E dunque, se il referendum vuole abrogare parzialmente l’art. 579 del codice penale (una legge del 1930, in epoca fascista), il suo esito positivo farebbe venir meno il “divieto assoluto” dell’eutanasia e ciò consentirebbe una sua praticabilità limitatamente alle forme previste dalla legge (l. n. 219 del 2017 sul consenso informato) e alla sola presenza dei requisiti introdotti dalla Corte costituzionale sull’aiuto al suicidio (art. 580 c.p.) con la sentenza n. 242 del 2019.

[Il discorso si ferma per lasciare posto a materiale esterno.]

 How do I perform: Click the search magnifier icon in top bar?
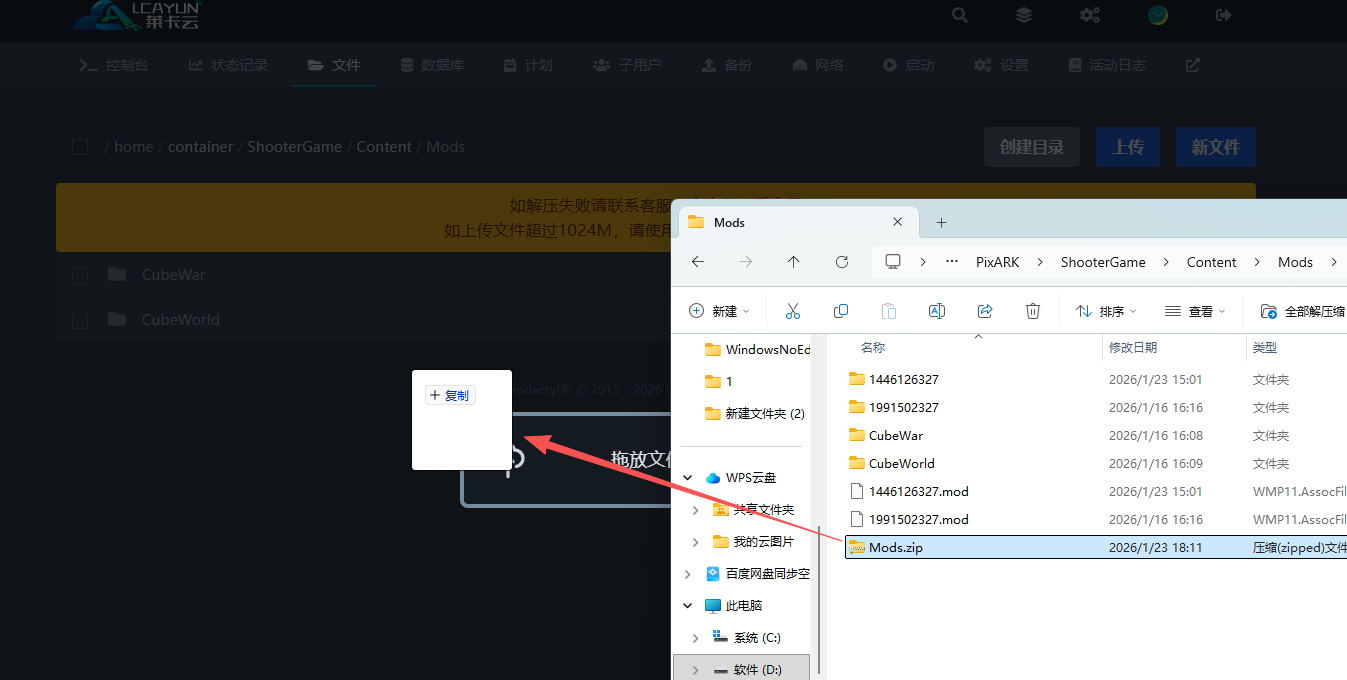(x=960, y=15)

Questo perché rimarrebbe nell’art. 579 c.p. modificato la previsione che rinvia al consenso e, quindi, alle norme già previste nell’ordinamento (l. n. 219/2017, sent. n. 242/2019), che permettono l’aiuto al suicidio medicalizzato. Rimarrà punito, infatti ed evidentemente, l’omicidio (art. 575 c.p.) e l’omicidio del consenziente (art. 579 c.p.) qualora questo venga commesso contro una persona minorenne; contro una persona inferma di mente, o che si trovi in condizioni di deficienza psichica, per un’altra infermità o per l’abuso di sostanze alcooliche o stupefacenti; contro una persona il cui consenso sia stato dal colpevole estorto con violenza, minaccia o suggestione, ovvero carpito con inganno.

Se si dovessero raggiungere le 500.000 sottoscrizioni (entro il 30 settembre) e si superasse il sindacato di legittimità del procedimento in Cassazione (entro e non oltre il 15 dicembre) e quello di ammissibilità in Corte costituzionale (entro e non oltre il 20 gennaio del prossimo anno), in una domenica compresa tra il 15 aprile e il 15 giugno del 2022 saremo chiamati ad esprimere il nostro Si o No per l’abrogazione (parziale) dell’attuale legge (l’art. 579 c.p.). Ma per giungere a questo, prima della vera e propria campagna referendaria (che avrà il fine di rendere il voto informato e, quindi, libero) dovranno essere superate tutte le fasi previste, in primis quella della sottoscrizione.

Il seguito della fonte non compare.